Lawmakers Eye Medicare Coverage for Telehealth in Home Health Care

Bills introduced in both the Senate and House last week call for Medicare coverage for home health care services provided via telehealth during a public health emergency.

A new bill before Congress aims to improve Medicare coverage for home health services delivered via telehealth during a public health emergency.

The Home Health Emergency Access to Telehealth (HEAT) Act, introduced in both the Senate and House last week, aims at improving care management at home by allowing home healthcare programs to use connected health platforms. Home healthcare groups have long lobbied the Centers for Medicare & Medicaid Services for more access to and coverage of telehealth, with mixed results.
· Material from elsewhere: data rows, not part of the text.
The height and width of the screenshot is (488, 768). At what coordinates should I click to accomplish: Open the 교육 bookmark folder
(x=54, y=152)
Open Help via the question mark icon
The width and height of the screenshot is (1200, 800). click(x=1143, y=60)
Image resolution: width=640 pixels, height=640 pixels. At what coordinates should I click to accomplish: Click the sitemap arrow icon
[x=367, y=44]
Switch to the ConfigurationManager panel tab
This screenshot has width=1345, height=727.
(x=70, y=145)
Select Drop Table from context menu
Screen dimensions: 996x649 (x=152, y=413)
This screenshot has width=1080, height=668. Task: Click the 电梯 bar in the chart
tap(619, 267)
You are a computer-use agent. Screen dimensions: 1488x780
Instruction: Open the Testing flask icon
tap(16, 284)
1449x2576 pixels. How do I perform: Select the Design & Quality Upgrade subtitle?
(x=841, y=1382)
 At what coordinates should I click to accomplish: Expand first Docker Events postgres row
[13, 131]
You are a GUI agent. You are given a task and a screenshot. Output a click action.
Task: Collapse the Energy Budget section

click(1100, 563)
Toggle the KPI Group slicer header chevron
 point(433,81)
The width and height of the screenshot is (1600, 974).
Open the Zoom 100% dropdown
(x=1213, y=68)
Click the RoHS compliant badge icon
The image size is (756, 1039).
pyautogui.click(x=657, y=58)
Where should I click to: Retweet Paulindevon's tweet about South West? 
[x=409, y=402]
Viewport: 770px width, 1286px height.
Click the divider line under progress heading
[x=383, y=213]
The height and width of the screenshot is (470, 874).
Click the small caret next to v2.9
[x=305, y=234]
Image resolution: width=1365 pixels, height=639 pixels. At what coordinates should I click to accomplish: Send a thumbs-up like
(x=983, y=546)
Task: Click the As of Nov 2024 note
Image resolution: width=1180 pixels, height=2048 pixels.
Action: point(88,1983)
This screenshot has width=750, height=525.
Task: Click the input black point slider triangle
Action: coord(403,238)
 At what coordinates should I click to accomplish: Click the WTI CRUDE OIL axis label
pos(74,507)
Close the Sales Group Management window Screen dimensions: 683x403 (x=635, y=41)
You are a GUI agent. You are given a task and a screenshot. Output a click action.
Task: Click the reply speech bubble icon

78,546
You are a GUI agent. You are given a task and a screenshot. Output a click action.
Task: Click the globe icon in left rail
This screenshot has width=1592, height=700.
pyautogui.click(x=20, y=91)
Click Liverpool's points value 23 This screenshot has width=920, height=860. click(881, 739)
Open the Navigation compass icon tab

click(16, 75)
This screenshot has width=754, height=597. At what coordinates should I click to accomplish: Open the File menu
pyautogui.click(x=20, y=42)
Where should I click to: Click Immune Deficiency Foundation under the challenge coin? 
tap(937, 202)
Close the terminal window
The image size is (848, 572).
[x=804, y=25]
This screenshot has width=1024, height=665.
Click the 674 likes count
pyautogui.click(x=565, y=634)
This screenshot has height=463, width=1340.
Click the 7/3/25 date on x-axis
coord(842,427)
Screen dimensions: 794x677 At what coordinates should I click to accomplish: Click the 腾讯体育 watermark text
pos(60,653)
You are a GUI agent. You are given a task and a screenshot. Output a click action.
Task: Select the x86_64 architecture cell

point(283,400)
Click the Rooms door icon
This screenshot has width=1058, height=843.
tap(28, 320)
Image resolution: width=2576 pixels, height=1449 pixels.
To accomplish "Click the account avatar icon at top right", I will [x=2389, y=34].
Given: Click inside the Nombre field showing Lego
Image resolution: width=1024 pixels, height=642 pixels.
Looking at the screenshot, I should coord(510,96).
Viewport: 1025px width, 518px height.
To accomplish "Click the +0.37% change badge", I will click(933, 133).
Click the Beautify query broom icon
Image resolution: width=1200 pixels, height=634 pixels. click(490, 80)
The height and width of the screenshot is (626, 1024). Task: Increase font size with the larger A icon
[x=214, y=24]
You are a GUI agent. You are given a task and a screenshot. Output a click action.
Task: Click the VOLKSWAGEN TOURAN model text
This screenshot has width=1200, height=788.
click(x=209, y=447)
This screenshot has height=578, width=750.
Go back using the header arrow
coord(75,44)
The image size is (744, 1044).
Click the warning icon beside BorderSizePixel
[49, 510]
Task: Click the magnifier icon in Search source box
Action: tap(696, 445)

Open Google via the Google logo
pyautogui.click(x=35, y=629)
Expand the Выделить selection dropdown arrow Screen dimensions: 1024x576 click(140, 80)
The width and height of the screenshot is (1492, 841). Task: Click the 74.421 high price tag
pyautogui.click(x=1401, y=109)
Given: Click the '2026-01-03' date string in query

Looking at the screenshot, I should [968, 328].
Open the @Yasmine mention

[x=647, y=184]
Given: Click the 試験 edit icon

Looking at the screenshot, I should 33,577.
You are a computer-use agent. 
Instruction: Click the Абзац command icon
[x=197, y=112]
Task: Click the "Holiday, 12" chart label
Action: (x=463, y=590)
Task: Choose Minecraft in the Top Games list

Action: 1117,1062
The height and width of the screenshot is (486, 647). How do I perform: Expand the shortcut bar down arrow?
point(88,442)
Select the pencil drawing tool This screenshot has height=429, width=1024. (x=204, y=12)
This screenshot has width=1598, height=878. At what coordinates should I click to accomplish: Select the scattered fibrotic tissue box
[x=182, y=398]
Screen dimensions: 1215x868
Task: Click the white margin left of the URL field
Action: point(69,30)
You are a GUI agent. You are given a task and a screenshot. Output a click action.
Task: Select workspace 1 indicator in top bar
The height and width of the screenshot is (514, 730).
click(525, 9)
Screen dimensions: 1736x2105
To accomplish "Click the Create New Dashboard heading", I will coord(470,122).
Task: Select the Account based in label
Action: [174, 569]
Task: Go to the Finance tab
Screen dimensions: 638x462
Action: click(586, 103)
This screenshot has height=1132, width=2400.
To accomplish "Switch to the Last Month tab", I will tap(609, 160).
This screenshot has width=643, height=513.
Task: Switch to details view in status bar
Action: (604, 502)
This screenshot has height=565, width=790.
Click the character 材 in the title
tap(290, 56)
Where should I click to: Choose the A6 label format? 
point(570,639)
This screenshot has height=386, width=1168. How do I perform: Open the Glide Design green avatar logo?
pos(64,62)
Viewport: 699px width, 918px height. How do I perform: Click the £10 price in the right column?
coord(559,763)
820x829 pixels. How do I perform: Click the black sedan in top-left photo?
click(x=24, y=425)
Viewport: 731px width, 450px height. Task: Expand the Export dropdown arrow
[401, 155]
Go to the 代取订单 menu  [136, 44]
“The COVID-19 pandemic has challenged home health providers’ ability to provide care to patients in their homes,” Senator Ben Cardin (D-MD), a member of the Senate Finance Health Care Subcommittee and co-sponsor of the Senate bill with Susan Collins (R-ME), said in a press release. “Home health providers have been able to overcome these challenges by utilizing telehealth to deliver some services to Medicare beneficiaries. This legislation allows home health services to be provided via telehealth during a public health emergency in order to ensure patients receive needed care.”

“Home health serves a vital role in helping our nation’s seniors avoid more costly hospital visits and nursing home stays,” added Collins, who chairs the Senate’s Aging Committee. ”The COVID-19 emergency has further underscored the critical importance of home health services and highlighted how these agencies are able to use telehealth to provide skilled care to their patients.”

The bill would expand telehealth coverage during a public health emergency for home health services via “visual or audio telecommunication systems.” The use of telehealth must be deemed appropriate, must be approved by the beneficiary prior to use, and would be reimbursed only if those telehealth visits don’t make up more than half of all billable visits during a 30-day payment period.

While the bill would improve telehealth adoption during a crisis, it doesn’t address issues raised by the industry in improving adoption beyond an emergency.

CMS currently does not recognize the home health care provider as a telehealth provider – instead, it allows primary care providers to prescribe telehealth services in the home, and manages the services provided by home health care companies. In other words, doctors and other practitioners can prescribe and bill for telehealth services furnished, but home health care providers can’t.

In addition, telehealth visits do not count toward a home health care providers’ low-utilization payment adjustment (LUPA) threshold, which sets a minimum number of in-person visits that a care provider must complete.

The hope among many is that home health care programs can show enough success using telehealth during the emergency to prompt changes to long-term coverage, either via CMS or a Congressional action.